I visited Baba Dham at Deoghar for the first time this year. We were visiting Baba Dham before Shravan month and hence the crowd was slightly less. We reached the town of Jasidih by train, which is on the Howrah–Patna–Delhi line. Deoghar is about 6 Kms from this place. We took an auto-rickshaw to reach there. After much search, we were able to find a hotel with a vacancy. Even though it was not the Shravan month, hotels were all booked due to some Satsang. We went to the temple in the morning, on foot. And it was an experience to remember.

The temple town of Deoghar is a small one with clean air and a pleasant environment. It has the beauty of a small town and also the facilities of every need. In the middle of the town, all lanes converge to reach the temple of Baba Bholenath (one name of Lord Shiva). In the main temple, the sacred Shivalingam is situated. To read about the legends behind this Shivalingam and the temple, you can see the Wiki article on Vaidyanath Temple. The origin belongs to Treta Yuga. The temple is thronging with devotees most of the time and it is very difficult to do darshan or to worship the Lord. There we found many Pandas who were sitting round the temples, with their names and mobile numbers written on the walls. Father tells that each family has a particular Panda ji assigned to it. We got to know that one Shree Dhwajadhari Panda has been the one for our family. Later on we got to know that he was no more and another of his children was carrying out his work. These Pandas also visit our families in our villages and maintain a good relationship. This is the tradition for generations. Then one boy was assigned to us as a guide. There are so many temples for almost each and every god including Ganga ji (the river goddess). The main temple where sacred Shivalingam was situated was too crowded for us. I thought it was a miracle that we came out without being hurt or falling down. And as if to confirm the miracle, I had by chance kept a mobile phone in my pocket, which remained intact. While going through the melee, I doubted if I would wish to come back again. In the centre of the temple, the sacred Shivalingam was there, to which we offered water and prayers. Later on, we visited many of the other temples inside the premises.
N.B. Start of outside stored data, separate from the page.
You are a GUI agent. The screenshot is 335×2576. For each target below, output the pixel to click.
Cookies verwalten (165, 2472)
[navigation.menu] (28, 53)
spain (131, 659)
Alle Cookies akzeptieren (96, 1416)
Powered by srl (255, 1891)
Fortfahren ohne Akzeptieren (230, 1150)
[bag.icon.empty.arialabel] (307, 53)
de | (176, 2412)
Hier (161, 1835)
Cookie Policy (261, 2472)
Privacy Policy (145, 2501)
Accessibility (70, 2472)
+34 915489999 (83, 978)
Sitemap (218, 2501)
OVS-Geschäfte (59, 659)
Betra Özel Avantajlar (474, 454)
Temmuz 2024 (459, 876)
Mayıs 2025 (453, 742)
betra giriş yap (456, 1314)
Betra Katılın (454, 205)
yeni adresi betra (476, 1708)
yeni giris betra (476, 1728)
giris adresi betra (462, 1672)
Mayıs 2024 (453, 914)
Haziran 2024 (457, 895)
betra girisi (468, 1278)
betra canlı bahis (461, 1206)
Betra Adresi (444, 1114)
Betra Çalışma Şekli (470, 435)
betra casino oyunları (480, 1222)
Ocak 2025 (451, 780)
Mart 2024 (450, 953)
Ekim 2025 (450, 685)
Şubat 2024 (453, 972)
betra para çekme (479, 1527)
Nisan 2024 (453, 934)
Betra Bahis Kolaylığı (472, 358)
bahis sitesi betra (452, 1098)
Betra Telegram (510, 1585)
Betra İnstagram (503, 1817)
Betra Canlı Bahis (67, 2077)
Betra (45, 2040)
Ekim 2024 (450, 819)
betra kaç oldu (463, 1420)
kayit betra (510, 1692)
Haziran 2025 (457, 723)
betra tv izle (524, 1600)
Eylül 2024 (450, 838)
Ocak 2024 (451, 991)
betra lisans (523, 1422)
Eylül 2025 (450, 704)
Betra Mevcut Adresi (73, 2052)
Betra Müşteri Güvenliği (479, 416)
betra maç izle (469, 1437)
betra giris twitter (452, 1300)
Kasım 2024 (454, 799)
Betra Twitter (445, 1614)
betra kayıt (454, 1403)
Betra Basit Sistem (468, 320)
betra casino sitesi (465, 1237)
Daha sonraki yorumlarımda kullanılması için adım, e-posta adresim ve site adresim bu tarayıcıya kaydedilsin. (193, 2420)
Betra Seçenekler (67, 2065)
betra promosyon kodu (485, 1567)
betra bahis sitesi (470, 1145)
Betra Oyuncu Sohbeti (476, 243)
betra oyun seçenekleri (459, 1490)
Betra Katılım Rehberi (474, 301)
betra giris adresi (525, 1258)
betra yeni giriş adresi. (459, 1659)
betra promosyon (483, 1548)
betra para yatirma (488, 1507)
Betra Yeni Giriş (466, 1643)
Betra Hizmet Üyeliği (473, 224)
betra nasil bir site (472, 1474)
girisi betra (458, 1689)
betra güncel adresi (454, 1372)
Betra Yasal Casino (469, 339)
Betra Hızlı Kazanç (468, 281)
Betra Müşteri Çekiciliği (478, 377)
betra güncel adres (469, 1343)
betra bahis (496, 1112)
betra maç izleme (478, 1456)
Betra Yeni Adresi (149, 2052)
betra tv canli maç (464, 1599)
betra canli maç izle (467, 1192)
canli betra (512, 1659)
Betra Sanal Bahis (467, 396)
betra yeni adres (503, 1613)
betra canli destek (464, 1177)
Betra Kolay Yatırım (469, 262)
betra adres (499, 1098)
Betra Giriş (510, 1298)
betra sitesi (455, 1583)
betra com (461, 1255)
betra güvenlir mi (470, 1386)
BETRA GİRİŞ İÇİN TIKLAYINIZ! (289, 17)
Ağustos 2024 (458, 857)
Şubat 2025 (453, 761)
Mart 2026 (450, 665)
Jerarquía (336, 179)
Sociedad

Another aspect of the experience is that you would see Pandas and priests in each and every corner of the temple-cluster asking for money as offering. For a moment, it doesn’t look nice. But on a second thought, it was the temple which was giving them the employment and I think there was no other way for them to get compensation. The main temple had only one door and the crowd was always in over capacity. In those conditions if there are some guys to manage everything, it seems they deserved a few coins from the devotees. Good thing was that they received whatever you gave and won’t ask again even if you didn’t offer anything. Another interesting scene was when some of those guys were hitting the unruly crowd with thin (non-harming) sticks, to bring them in order. To a large extent, it reminded me of Shiva’s army. Lord Shankar is also called Bhootnath. To expect order and discipline from his army is a misplaced expectation, perhaps. Also, the whole chaos and crowd reminded me of our world where we have to find inner peace in the midst of the outer bedlam. We have to find inner order despite outer disorder. We have to search for inner stability from within outer mayhem. And there, in midst of chaotic crowd, when money seemed far too apparent, there lied the sacred Shivalangam. Unaware of the chaos, yet aware of everything; unshaken by mayhem, yet touched by each moving heart. That is how we can take it. To me, the temple with all its crowd and chaos stands for victory of spiritualism over disturbing materialism. Otherwise, the ocean of devotees won’t be coming in streams to this temple town year after year.

There are markets selling hosts of items like bangles, toys, pictures, and sweets. Peda is the most favourite prasad which is bought by the devotees. Mixed with chuda (beaten rice) and ilichai-dana (a kind of sugar), it forms the typical prasad which people take back home to distribute among relatives, friends and neighbours.